I watch him as he pushes up the ramp Charlie and I
done laid out for him earlier today. He
nearly loses the bag on his lap as he does it, but he gets up there without any
mishap. The front door’s still open and
it’s a tight squeeze but he can make it through.
“We rearranged everything,” Miz Corliss say, looking
right proud as punch, even though me and Charlie did most of the work. “Your new bedroom is in the den.”
“Uh huh,” Bobby say.
He casts a glance up the stairs and for just one little second, he get
this look on his face. Like he real
sad. But then he’s all smiles again one
second later. “It looks great, Mother. I appreciate it.”
Except Miz Corliss, she didn’t plan this so good as
she thought. The way the furniture
arranged, Bobby can’t get through the whole of the living room to get to his
new bedroom. Miz Corliss see him trying
to make it between the sofa and the coffee table and she burst into tears. She crying so hard, she fall onto the couch,
her face in her hands. “I’m so sorry,” she
cry. “I’m so sorry, Bobby.”
Bobby reach over and shove the coffee table aside so
he can get to his mama. He puts his arm
around her. “It’s okay, Mother, really,”
he say. “I’m okay. I’m really okay. I swear it.”
I don’t know what Bobby Corliss is playing at
though. He ain’t okay. Boy’s got no legs. And ‘less they growing back, he be in for a
world of hurt.
Pieces, Part 2
I make everyone some coffee, and Miz Corliss, she
finally stop crying. We clear us a path
to Bobby’s room and I get told to help him unpack, even though Bobby keep
saying he don’t need no help. “Really,
Rosie,” he tell me as I near have to wrestle a suitcase away from him. “I can unpack my own bags.”
“Your mama say to help you,” I say. “And she my boss. So I be helping you.”
“Well, I’m your boss too, right?”
Bobby raise up his eyebrows at me, but sister, I ain’t
moving. Miz Corliss gone yell at me if I
don’t help her boy.
“Fine,” Bobby say.
“Stay. But I’m going to unpack
myself.
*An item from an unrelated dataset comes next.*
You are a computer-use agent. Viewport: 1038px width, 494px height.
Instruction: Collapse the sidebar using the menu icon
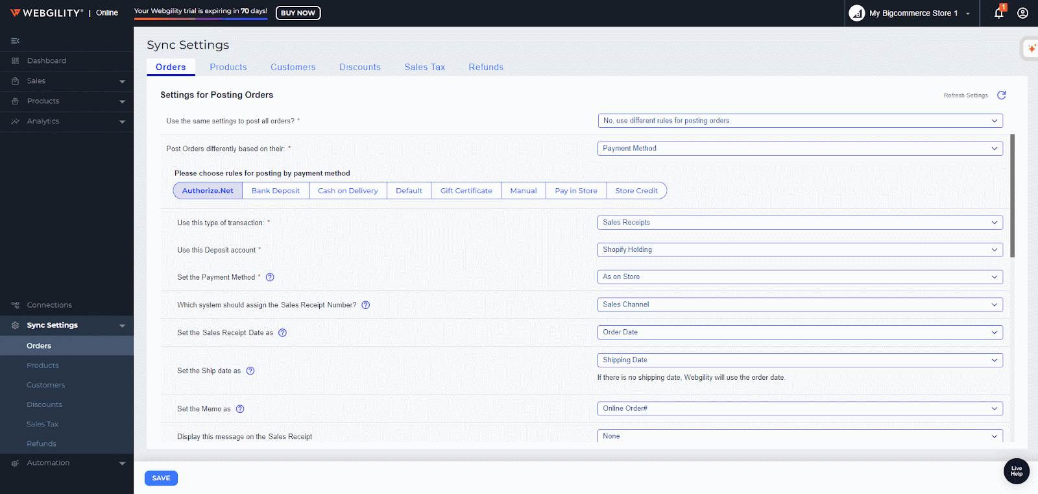(15, 41)
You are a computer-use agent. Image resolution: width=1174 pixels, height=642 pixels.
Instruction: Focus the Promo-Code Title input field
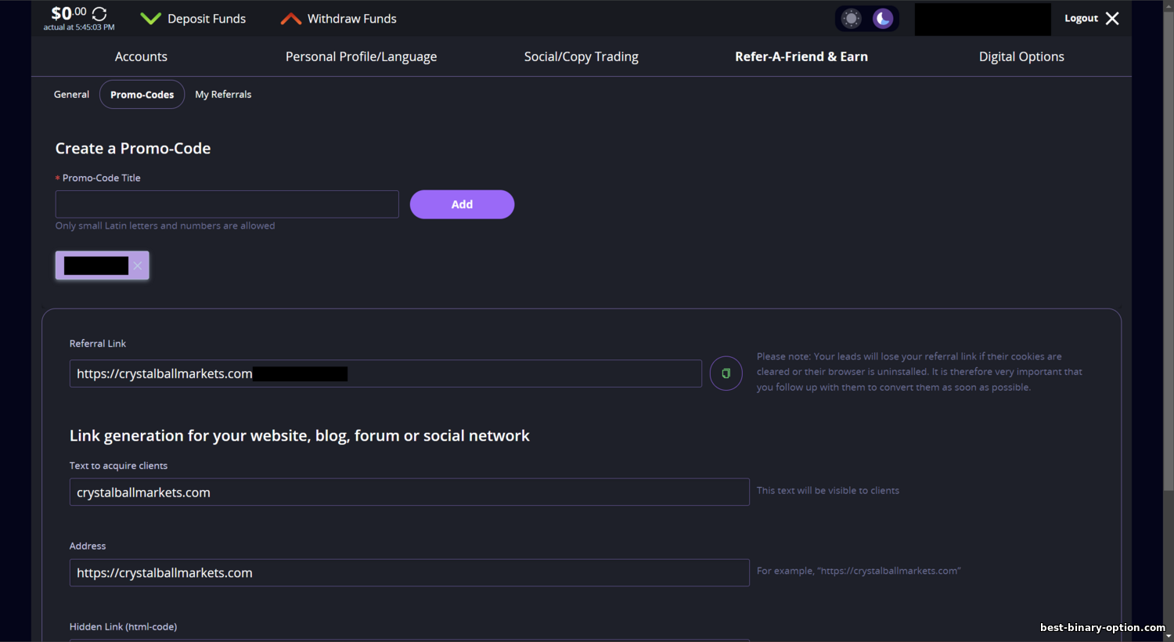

You can keep me company.”
“Okay,” I say.
But I don’t dare sit down. Just
in case Miz Corliss come bursting in.
“How’s your mother?” Bobby ask me.
He got this fond tone in his voice when he ask about
Mama. I like that. “She good,” I tell him.
“Did she get my letters?”
About every six months when Bobby was at war, we got
ourselves a letter from a Mr. Robert Corliss.
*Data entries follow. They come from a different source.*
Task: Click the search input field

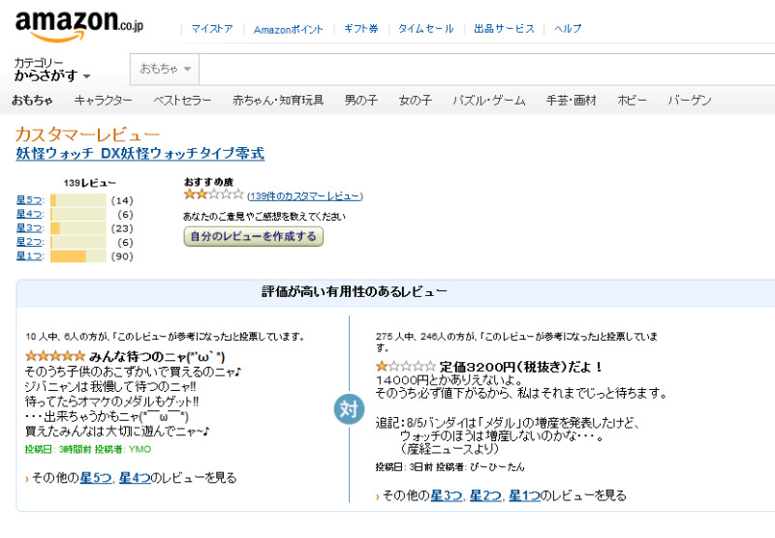Action: click(484, 69)
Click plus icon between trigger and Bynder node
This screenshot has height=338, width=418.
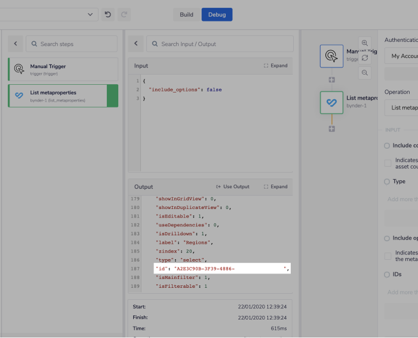point(331,79)
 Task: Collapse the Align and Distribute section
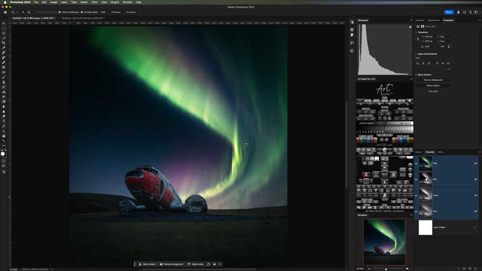pyautogui.click(x=416, y=54)
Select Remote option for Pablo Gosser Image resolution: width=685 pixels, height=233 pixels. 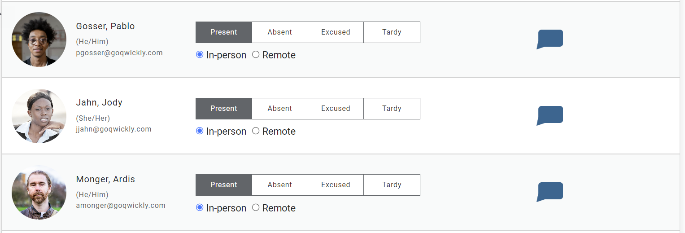click(x=256, y=55)
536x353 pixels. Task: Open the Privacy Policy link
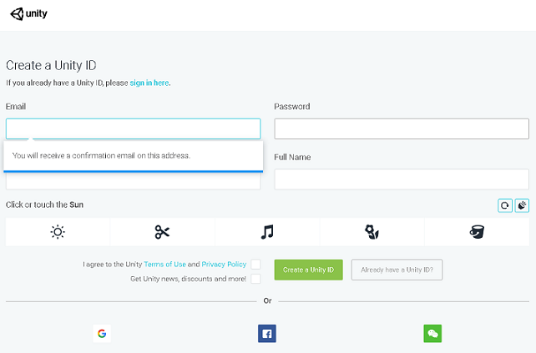coord(224,264)
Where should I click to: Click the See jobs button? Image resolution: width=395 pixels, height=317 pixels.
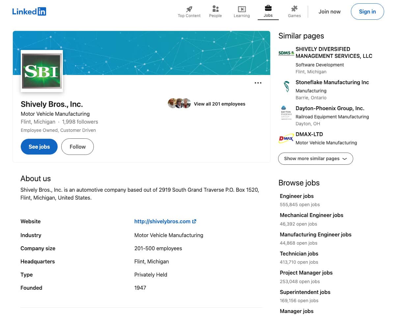point(39,147)
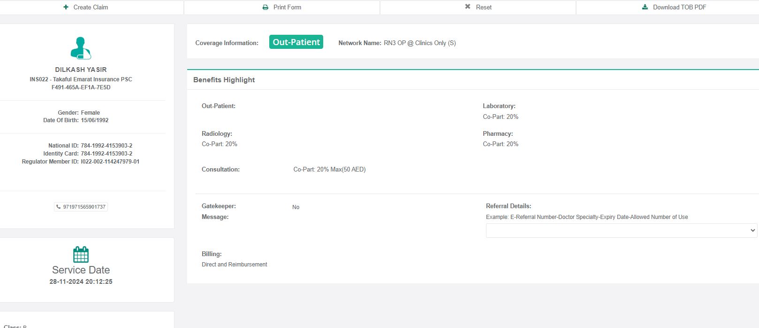
Task: Click the X icon next to Reset
Action: 468,7
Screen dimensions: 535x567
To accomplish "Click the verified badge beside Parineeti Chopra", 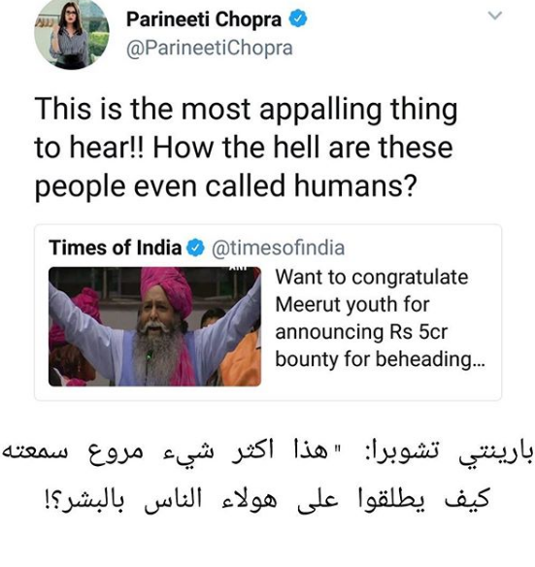I will (297, 18).
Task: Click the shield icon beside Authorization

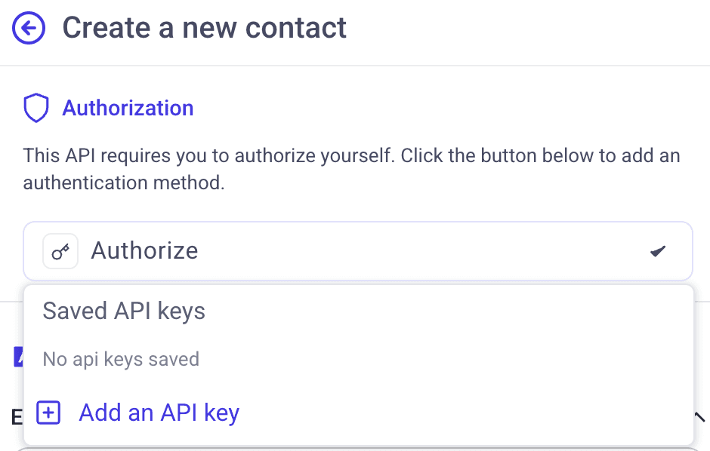Action: [x=36, y=108]
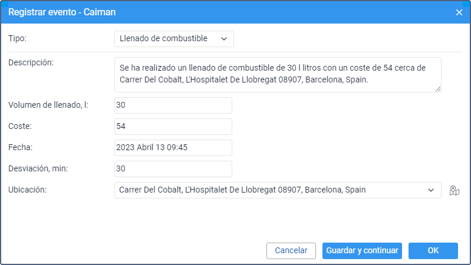471x265 pixels.
Task: Click the Cancelar button
Action: (x=291, y=251)
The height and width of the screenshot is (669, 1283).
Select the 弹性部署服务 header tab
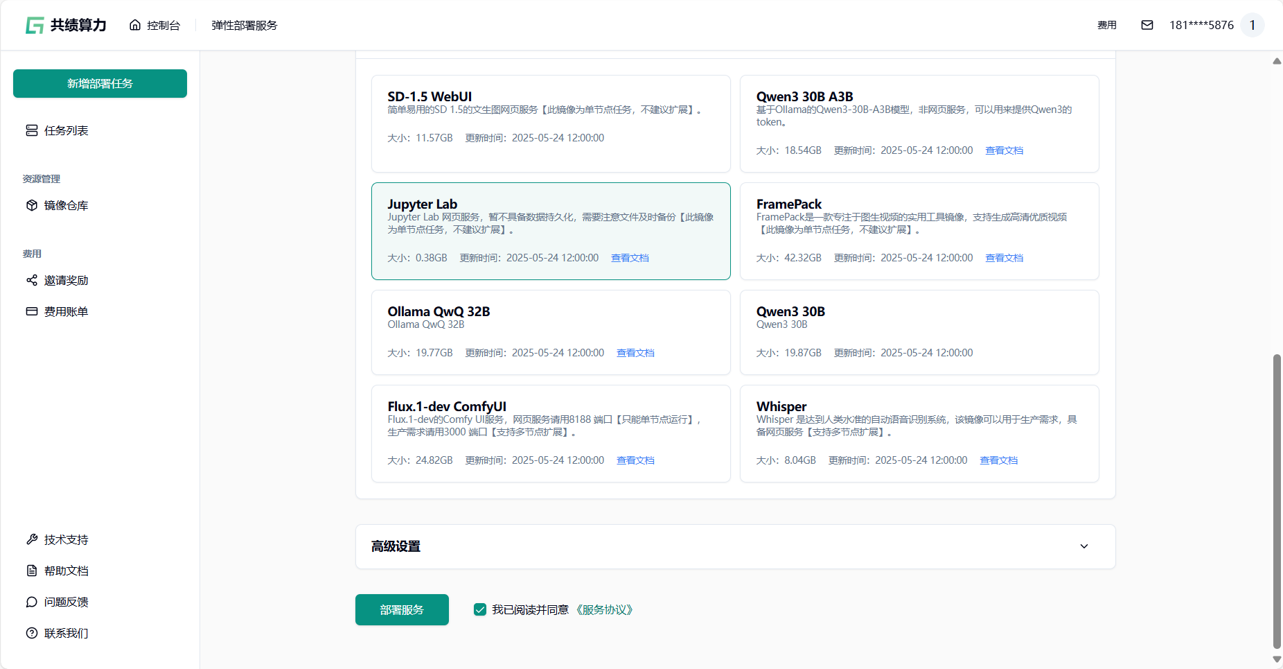click(244, 25)
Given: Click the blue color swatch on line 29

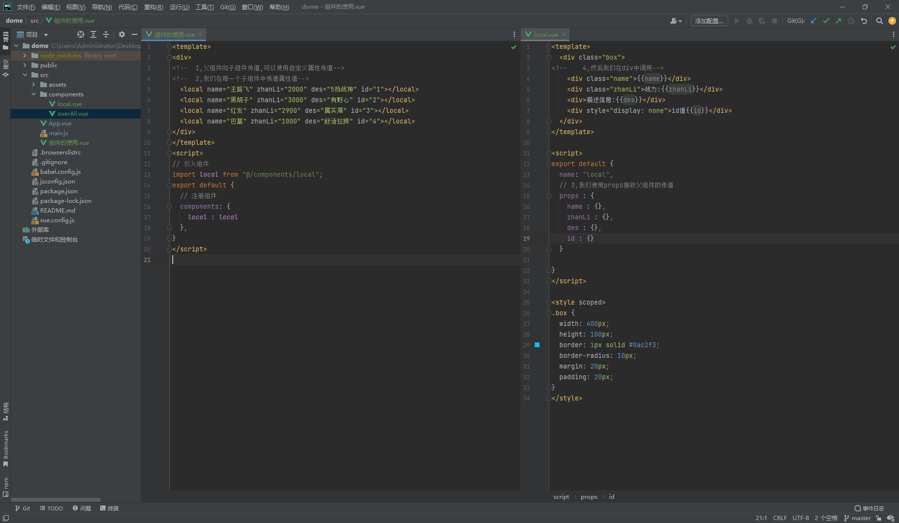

Mama, she got so excited when she see the letters. She’d cry out, “Bobby! He all right!” Now Mama don’t read so good, but I helped her
and we read each letter start to end. In
each one, he asked about me too. Just
being polite, I know.
“Yes, she did, Mister Bobby.”
“Bobby,” he say firmly.
“Yes, sir.” Oh
Lord, how am I going to get away with calling him that? Don’t he know he just making it harder for
me?
I watch him as he pull out a few pair of his
pants. They all got the long legs, not
cut off and pinned like his pants are now.
Trying to make myself useful, I say, “You want me to sew up all your
pants legs for you?”
Bobby look down at the pants in his hands. “No.
Uh, not… yet.” Except I don’t
know what he waiting for. Legs ain’t
gone grow back, like I said.
I sit on his bed, just waiting for him to finish
packing. My eyes go back to that there
bookcase, and Bobby sees me looking. He
get this funny look on his face. “You
read most of those, didn’t you?” he ask.
I lower my eyes.
“I don’t know what you’s talkin’ about.”
I don’t look at him.
He might know our secret, but Mama say it’s nothing we could ever talk
about. If Miz Corliss find out, we be in
big trouble. Not Bobby, but Mama and
me. I need this job.
Thank the Lord, Bobby don’t mention them books again.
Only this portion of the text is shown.